TASK STATEMENT: Substitute "image" for "screenshot" in the entries from the first line through the line that contains "Recusar (138, 1229)", and write those lines out again with nothing else altered.

--- Start MATERIAL ---

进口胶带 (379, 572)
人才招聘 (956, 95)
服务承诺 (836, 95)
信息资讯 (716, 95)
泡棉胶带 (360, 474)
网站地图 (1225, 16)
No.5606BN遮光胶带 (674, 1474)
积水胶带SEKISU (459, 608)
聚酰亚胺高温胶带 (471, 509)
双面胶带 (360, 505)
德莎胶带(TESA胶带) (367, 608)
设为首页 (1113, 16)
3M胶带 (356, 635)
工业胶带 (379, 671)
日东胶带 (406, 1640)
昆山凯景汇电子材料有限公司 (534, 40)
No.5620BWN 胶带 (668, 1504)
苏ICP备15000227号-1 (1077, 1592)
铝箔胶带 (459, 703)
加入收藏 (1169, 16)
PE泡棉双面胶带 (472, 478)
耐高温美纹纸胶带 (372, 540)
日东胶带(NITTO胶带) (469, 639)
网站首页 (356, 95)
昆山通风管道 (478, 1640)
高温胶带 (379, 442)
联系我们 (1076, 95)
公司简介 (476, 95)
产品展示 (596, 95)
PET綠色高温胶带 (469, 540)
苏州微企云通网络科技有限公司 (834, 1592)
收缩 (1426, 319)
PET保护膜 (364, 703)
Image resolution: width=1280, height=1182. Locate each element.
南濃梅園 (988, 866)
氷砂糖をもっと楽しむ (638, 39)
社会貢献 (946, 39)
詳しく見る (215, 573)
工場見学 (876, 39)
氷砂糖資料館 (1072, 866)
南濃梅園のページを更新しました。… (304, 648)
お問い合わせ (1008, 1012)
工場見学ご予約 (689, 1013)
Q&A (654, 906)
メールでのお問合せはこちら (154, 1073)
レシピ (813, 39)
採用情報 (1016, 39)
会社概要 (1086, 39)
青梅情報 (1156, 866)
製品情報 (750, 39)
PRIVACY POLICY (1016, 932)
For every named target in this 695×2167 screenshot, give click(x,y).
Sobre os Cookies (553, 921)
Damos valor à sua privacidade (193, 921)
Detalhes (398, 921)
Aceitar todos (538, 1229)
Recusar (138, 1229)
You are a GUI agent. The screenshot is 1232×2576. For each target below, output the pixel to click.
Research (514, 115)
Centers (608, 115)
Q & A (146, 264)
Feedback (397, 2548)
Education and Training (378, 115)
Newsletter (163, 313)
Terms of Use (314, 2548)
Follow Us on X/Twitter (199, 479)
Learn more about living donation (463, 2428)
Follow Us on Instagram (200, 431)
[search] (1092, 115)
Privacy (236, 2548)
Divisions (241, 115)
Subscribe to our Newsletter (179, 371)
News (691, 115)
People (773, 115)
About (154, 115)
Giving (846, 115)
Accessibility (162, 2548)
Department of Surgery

--- End MATERIAL ---

TASK ANSWER:
进口胶带 (379, 572)
人才招聘 (956, 95)
服务承诺 (836, 95)
信息资讯 (716, 95)
泡棉胶带 (360, 474)
网站地图 (1225, 16)
No.5606BN遮光胶带 (674, 1474)
积水胶带SEKISU (459, 608)
聚酰亚胺高温胶带 (471, 509)
双面胶带 (360, 505)
德莎胶带(TESA胶带) (367, 608)
设为首页 (1113, 16)
3M胶带 (356, 635)
工业胶带 (379, 671)
日东胶带 (406, 1640)
昆山凯景汇电子材料有限公司 (534, 40)
No.5620BWN 胶带 (668, 1504)
苏ICP备15000227号-1 (1077, 1592)
铝箔胶带 (459, 703)
加入收藏 (1169, 16)
PE泡棉双面胶带 (472, 478)
耐高温美纹纸胶带 (372, 540)
日东胶带(NITTO胶带) (469, 639)
网站首页 (356, 95)
昆山通风管道 (478, 1640)
高温胶带 (379, 442)
联系我们 (1076, 95)
公司简介 (476, 95)
产品展示 (596, 95)
PET綠色高温胶带 (469, 540)
苏州微企云通网络科技有限公司 (834, 1592)
收缩 (1426, 319)
PET保护膜 (364, 703)
Image resolution: width=1280, height=1182. Locate each element.
南濃梅園 (988, 866)
氷砂糖をもっと楽しむ (638, 39)
社会貢献 (946, 39)
詳しく見る (215, 573)
工場見学 (876, 39)
氷砂糖資料館 (1072, 866)
南濃梅園のページを更新しました。… (304, 648)
お問い合わせ (1008, 1012)
工場見学ご予約 (689, 1013)
Q&A (654, 906)
メールでのお問合せはこちら (154, 1073)
レシピ (813, 39)
採用情報 (1016, 39)
会社概要 (1086, 39)
青梅情報 (1156, 866)
製品情報 (750, 39)
PRIVACY POLICY (1016, 932)
For every named target in this 695×2167 image, give click(x,y).
Sobre os Cookies (553, 921)
Damos valor à sua privacidade (193, 921)
Detalhes (398, 921)
Aceitar todos (538, 1229)
Recusar (138, 1229)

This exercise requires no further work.